Records for processing:

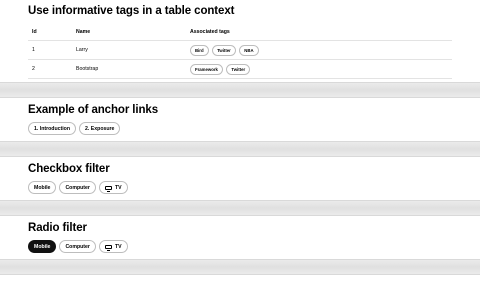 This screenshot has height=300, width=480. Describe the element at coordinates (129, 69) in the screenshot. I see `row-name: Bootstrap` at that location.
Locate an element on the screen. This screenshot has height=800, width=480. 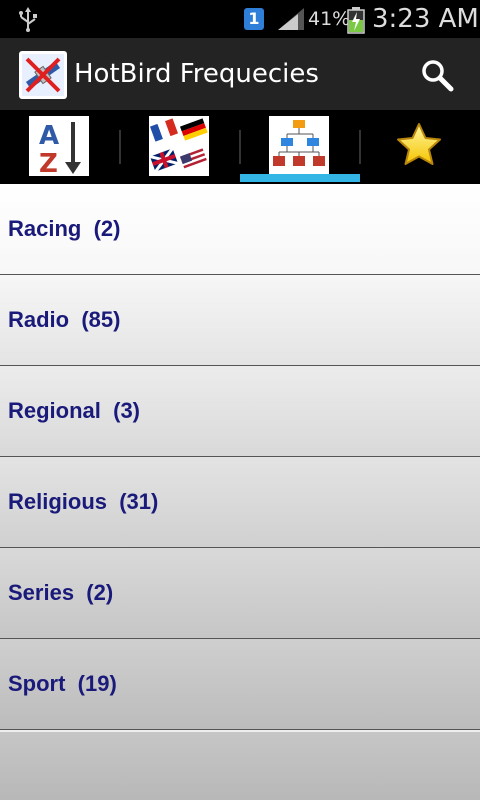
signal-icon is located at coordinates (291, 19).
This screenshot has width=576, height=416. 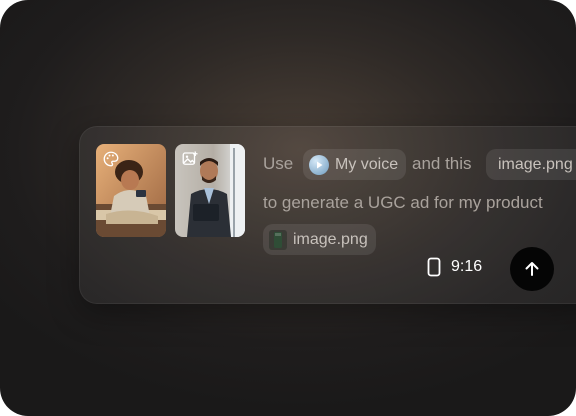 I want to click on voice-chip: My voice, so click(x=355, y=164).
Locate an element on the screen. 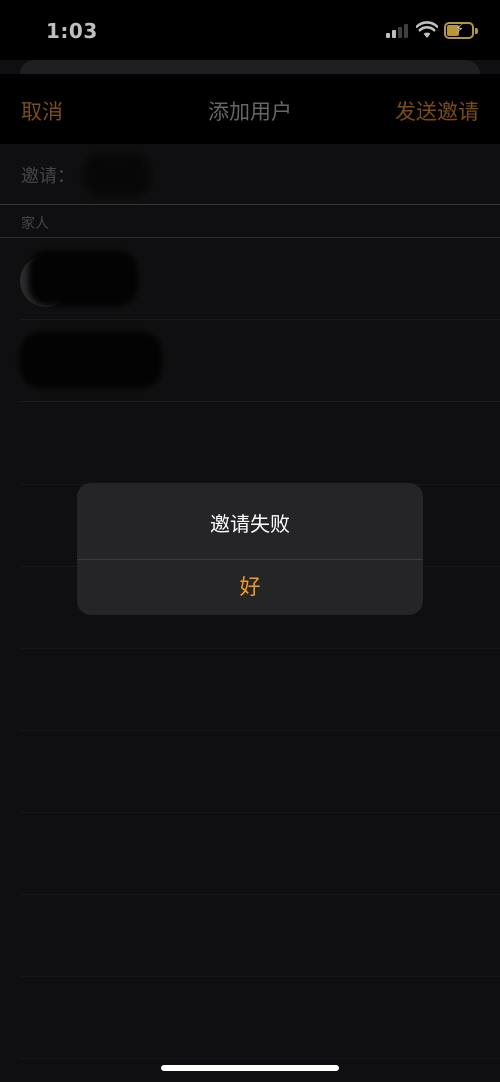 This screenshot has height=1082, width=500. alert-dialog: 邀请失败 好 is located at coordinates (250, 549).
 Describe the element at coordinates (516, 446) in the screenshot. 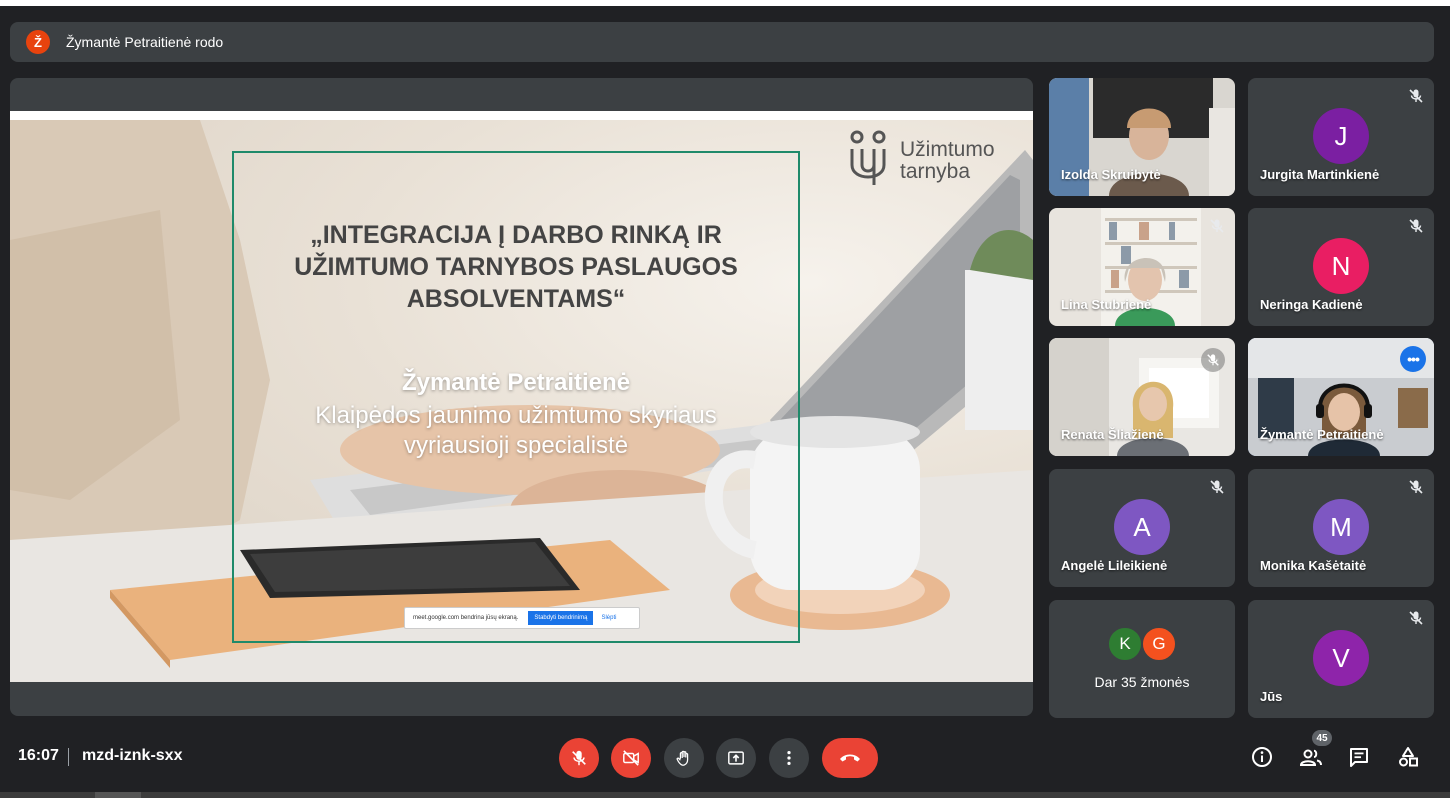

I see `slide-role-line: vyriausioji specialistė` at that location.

Activity:
Set out everything from the line containing "Describe the element at coordinates (516, 446)" down to the last of the lines above as a JSON list of strings, one string per line. Skip blank lines and omit the pictures.

Worked solution:
[
  " Describe the element at coordinates (516, 446) in the screenshot. ",
  "I see `slide-role-line: vyriausioji specialistė` at that location."
]